Via crossed her arms over her chest. “What happened to your car?”

  “It’s—”

  “Missing? Vanished? Gone to join your sense of self-respect?”

  “Broken.” Rachel’s glare reminded Emma of a gum commercial, the kind where invisible things like breath and wind sprouted ice crystals.

  “Let’s go,” Emma said, nudging Via with her shoulder. “We have to get ready for PE.”

  Over Tim’s shoulder, she saw a group of Mexican boys turn the corner into the hallway. They wore saggy black jeans and T-shirts, with stacks of gold chains twined around their necks. She wondered if they were actually in a gang, or just dressed like it. Three years ago, a gang initiation left eight innocent bystanders dead. Five of them died at Samaritan Hospital, less than a mile from her house. The mug shots they showed on the news looked like two-thirds of Emma’s freshman class. After that night, even white reporters learned to roll their r’s when they pronounced a suspect’s name.
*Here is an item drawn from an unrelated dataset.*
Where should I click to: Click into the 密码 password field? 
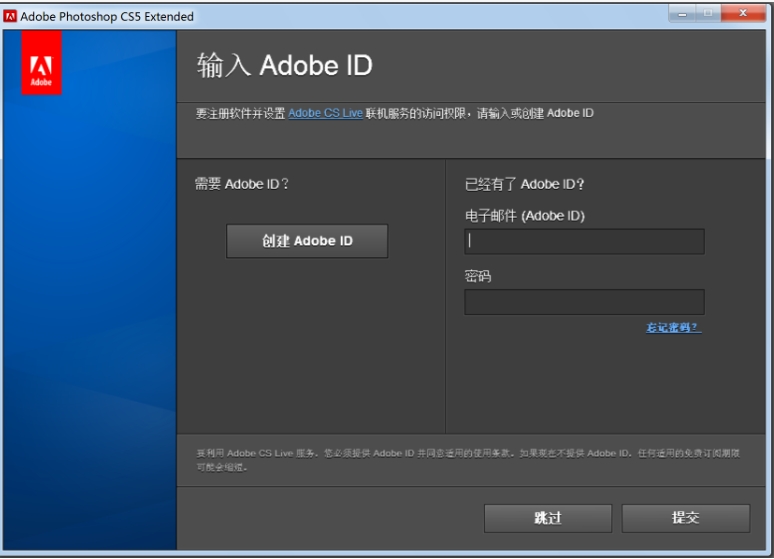pyautogui.click(x=584, y=302)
  “I should go, too,” Rachel said.

  “I’ll walk you to class,” Tim replied.

  He raised his arm to put it around Rachel’s shoulders. Before she could duck into his embrace, the Mexican boys passed behind him. A thin boy with sharp cheekbones and two gold chains said something in rapid Spanish. The only word Emma understood was “madre.”

  As he passed, the other boy shoved Tim’s raised elbow out of the way. Tim’s elbow jerked forward, catching Rachel on the side of her head. “Ow,” Rachel said. “What was that for?”
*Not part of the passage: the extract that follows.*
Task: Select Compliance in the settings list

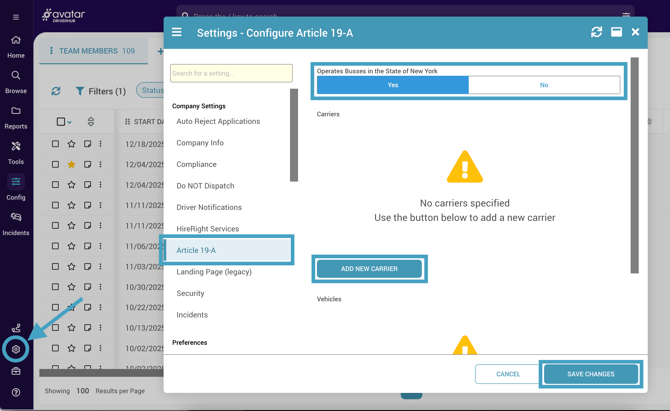Action: coord(196,164)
  Tim spun in a half-circle, fists balled in front of his chest.

  The Mexican boy stepped back and mirrored Tim’s posture. Emma saw four tattooed dots at the base of his thumb and forefinger. She knew what it meant. Before her mom canceled cable, she used to watch Lockup on Friday nights.

  “Watch where you’re going, homes,” the Mexican boy said. His friends fanned out and stood with their feet spread. One was tall with pale skin and acne scars, one had a widow’s peak, and one had a moustache.

  “I’m talking to my friends,” Tim said. “You got a problem with that?”